The Harper government’s anti-terrorism bill has a new opponent: The Firefox web browser.
The Mozilla project, the open-source software community behind the Firefox browser, has issued a statement urging the federal government not to go ahead with Bill C-51.
The bill’s move to broadly expand information sharing between governments and give new powers to Canada’s intel agencies will “undermine user trust, threaten the openness of the Web, and reduce the security of the Internet and its users,” Mozilla internet policy director Jochai Ben-Avie said in a statement published on the Mozilla blog.
“C-51 is sweeping in scope, including granting Canadian intelligence agencies CSIS and CSE new authority for offensive online attacks, as well as allowing these agencies to obtain significant amounts of information held by the Canadian government,” Ben-Avie wrote.
He argued the broad nature of information-sharing between government agencies would erode trust in government, and described the Canadian bill as “even more concerning” than the controversial CISA bill making its way through the U.S. Congress.

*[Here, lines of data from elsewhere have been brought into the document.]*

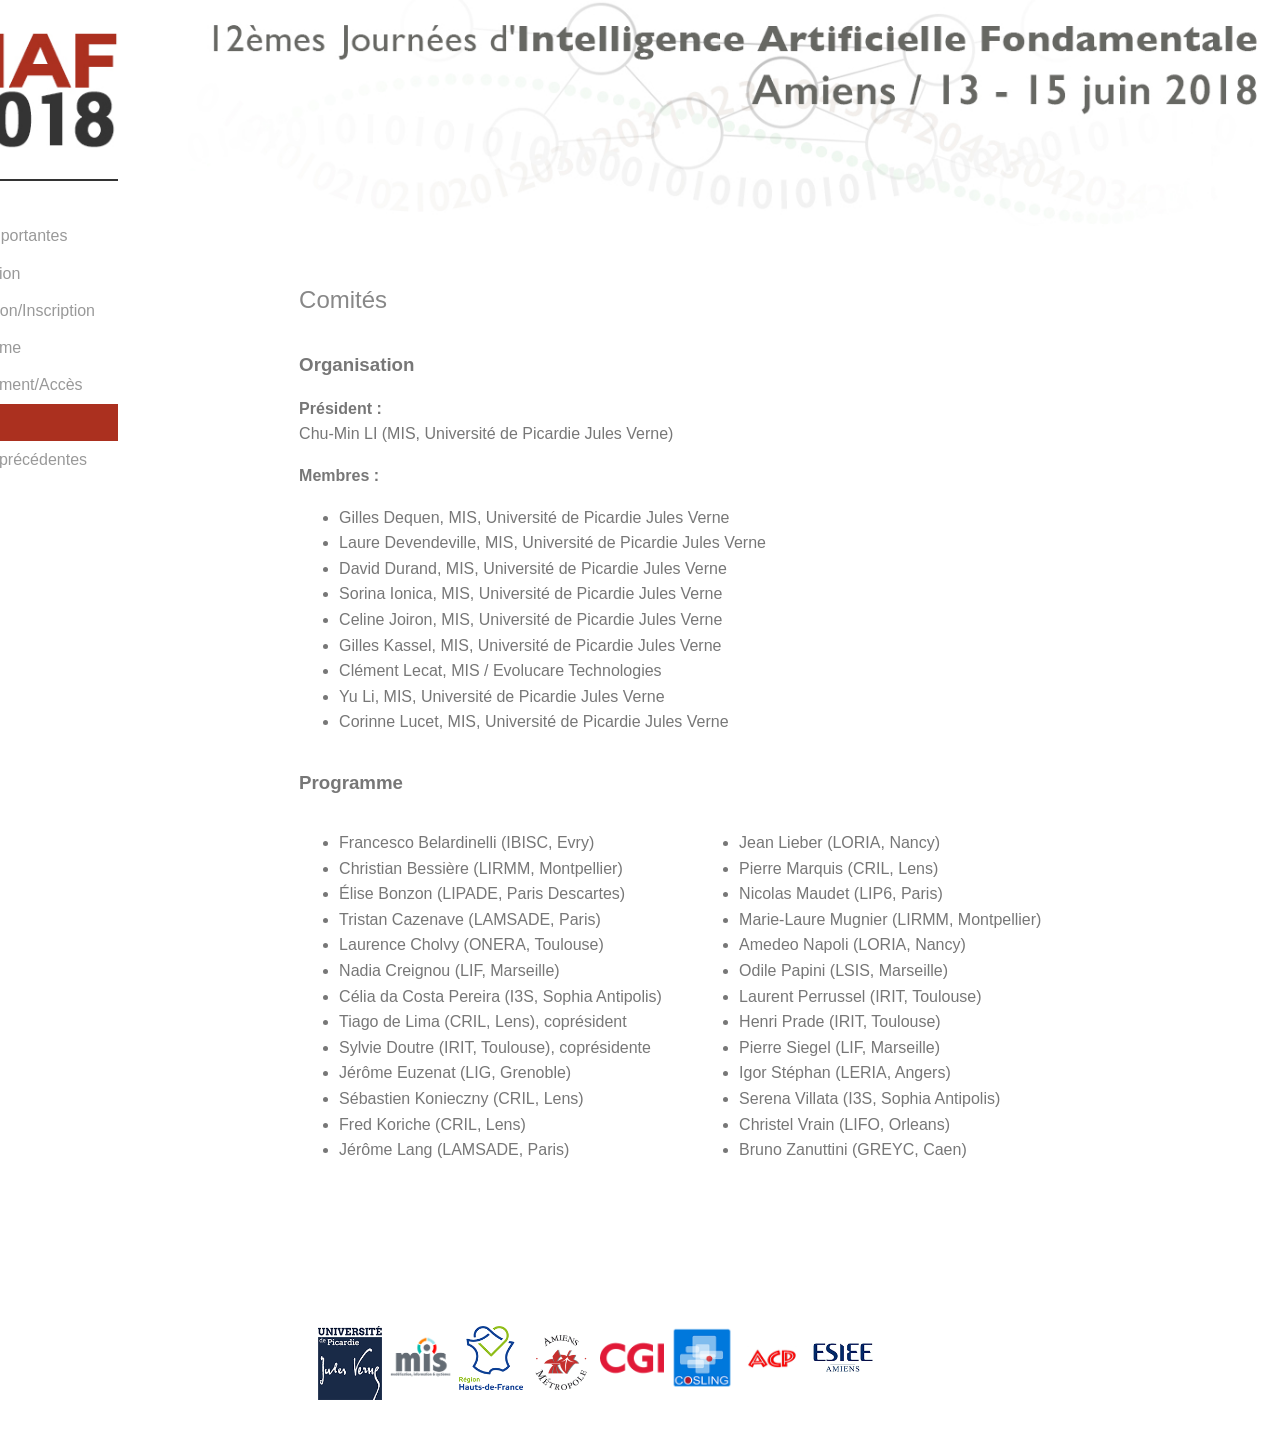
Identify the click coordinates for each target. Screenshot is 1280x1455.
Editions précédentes (84, 459)
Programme (52, 347)
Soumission (51, 273)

Since it was tabled, Bill C-51 has slowly gained numerous opponents concerned about a lack of oversight of intelligence agencies under the bill, as well as numerous privacy and civil liberties issues.
Opponents of the bill have included some allies of the Harper government, including the National Firearms Association and even a Tory MP -- Michael Chong -- who is concerned about the bill’s lack of parliamentary oversight of intelligence agencies.

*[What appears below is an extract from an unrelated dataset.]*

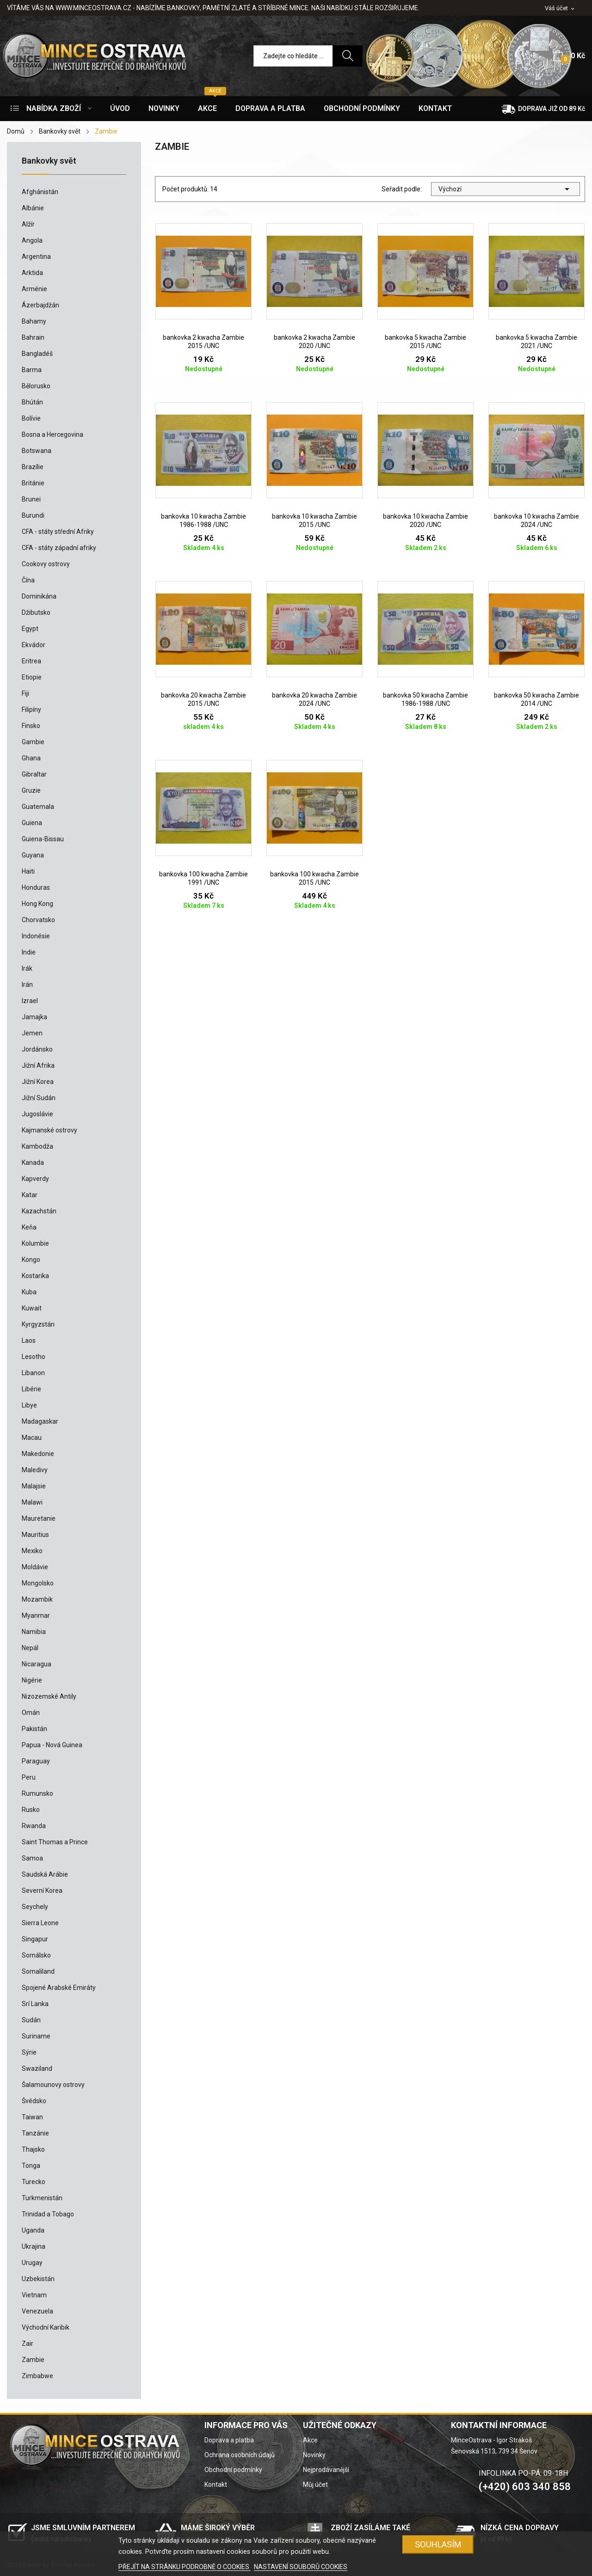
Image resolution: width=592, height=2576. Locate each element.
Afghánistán (40, 192)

The Canadian Bar Association last week came out against the bill, arguing it contains “ill-considered” measures that erode Canadians' civil liberties without making them safer.
The bill’s “vague and overly broad” language means it could be used to harass protesters and put a chill on legitimate dissent, the group said.
For these reasons, aboriginal groups have also come out against the bill.
Green Party Leader Elizabeth May has been among the most vocal opponents of the bill, along with the NDP. The Liberal Party under leader Justin Trudeau has backed the legislation.